## WORK ITEM
Among the lines below, a stretch begins at the one with "Aghapour (919, 2465)" and ends at the one with "專業發展 (64, 538)". Repeat that stretch exactly, ends included.

## DATA EXTRACTS
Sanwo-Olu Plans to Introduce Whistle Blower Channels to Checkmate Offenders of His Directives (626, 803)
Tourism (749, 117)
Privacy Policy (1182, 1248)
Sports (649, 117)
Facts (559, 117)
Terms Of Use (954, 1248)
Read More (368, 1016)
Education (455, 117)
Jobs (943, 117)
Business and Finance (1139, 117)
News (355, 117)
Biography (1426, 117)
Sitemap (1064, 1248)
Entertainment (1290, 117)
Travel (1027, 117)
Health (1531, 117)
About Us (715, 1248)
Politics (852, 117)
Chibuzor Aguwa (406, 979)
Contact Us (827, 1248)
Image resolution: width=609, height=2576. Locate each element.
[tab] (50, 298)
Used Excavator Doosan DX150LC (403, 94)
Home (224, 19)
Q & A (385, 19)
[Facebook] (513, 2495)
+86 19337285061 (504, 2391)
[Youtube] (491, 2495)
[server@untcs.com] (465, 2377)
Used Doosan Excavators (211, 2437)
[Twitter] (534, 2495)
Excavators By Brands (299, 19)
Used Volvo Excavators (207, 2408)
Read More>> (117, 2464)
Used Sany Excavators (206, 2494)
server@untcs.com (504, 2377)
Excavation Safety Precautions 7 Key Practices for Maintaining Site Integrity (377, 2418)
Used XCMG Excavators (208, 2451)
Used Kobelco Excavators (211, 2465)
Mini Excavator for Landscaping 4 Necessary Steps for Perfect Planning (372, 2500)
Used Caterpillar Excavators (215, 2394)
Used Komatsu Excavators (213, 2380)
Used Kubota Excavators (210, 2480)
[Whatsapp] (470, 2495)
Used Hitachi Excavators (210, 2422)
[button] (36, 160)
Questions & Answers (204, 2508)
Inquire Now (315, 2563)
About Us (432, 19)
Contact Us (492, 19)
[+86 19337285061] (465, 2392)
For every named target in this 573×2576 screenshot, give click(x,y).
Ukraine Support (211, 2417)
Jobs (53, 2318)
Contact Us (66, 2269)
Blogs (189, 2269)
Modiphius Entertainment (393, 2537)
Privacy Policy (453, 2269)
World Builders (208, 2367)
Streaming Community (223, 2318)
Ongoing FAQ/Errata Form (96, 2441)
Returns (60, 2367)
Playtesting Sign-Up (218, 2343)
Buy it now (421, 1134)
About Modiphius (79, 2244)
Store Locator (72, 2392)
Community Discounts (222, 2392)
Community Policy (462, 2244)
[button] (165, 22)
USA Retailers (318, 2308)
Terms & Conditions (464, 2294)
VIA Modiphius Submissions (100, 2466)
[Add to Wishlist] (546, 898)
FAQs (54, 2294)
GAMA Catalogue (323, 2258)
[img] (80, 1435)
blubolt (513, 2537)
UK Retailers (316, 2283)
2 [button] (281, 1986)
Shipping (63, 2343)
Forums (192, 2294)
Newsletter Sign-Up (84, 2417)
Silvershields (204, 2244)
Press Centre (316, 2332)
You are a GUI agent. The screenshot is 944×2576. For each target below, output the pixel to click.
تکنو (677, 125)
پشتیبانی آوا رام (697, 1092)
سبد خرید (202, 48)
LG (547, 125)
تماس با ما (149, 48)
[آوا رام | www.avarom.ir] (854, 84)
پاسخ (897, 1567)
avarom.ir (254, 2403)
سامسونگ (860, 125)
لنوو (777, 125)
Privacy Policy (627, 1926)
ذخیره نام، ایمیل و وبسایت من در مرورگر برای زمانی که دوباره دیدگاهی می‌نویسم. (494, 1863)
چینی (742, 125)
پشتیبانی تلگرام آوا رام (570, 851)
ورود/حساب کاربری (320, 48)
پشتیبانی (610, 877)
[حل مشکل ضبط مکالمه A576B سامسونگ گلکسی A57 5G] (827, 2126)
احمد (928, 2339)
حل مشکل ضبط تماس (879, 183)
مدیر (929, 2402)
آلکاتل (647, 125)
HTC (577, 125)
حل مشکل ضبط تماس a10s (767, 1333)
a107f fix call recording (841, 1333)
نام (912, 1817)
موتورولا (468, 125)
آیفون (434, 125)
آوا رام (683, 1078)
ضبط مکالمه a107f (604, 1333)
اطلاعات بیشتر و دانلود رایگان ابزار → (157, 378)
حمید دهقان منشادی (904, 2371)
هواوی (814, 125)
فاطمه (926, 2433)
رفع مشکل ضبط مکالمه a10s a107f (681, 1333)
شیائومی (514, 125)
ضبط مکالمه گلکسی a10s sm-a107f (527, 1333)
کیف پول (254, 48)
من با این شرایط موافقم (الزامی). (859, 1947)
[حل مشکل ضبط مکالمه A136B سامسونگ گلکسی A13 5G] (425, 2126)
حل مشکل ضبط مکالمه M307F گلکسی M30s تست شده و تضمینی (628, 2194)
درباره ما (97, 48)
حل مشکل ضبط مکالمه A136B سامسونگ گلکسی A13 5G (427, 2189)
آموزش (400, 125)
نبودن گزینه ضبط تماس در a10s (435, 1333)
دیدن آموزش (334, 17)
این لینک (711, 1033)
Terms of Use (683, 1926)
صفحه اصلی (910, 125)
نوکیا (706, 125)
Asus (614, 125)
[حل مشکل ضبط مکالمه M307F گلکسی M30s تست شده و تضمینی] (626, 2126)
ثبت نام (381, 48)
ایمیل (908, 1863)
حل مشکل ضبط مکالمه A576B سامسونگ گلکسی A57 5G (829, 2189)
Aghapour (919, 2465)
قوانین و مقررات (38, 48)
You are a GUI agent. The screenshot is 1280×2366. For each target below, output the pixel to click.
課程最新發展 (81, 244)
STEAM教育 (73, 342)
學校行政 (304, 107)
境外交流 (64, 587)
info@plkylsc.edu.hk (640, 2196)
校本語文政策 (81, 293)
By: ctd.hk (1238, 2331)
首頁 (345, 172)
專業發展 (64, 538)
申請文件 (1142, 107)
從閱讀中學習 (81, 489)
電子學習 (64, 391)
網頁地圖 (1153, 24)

## WORKED SOLUTION
Aghapour (919, 2465)
قوانین و مقررات (38, 48)
You are a GUI agent. The screenshot is 1280×2366. For each target below, output the pixel to click.
課程最新發展 (81, 244)
STEAM教育 (73, 342)
學校行政 (304, 107)
境外交流 (64, 587)
info@plkylsc.edu.hk (640, 2196)
校本語文政策 (81, 293)
By: ctd.hk (1238, 2331)
首頁 (345, 172)
專業發展 (64, 538)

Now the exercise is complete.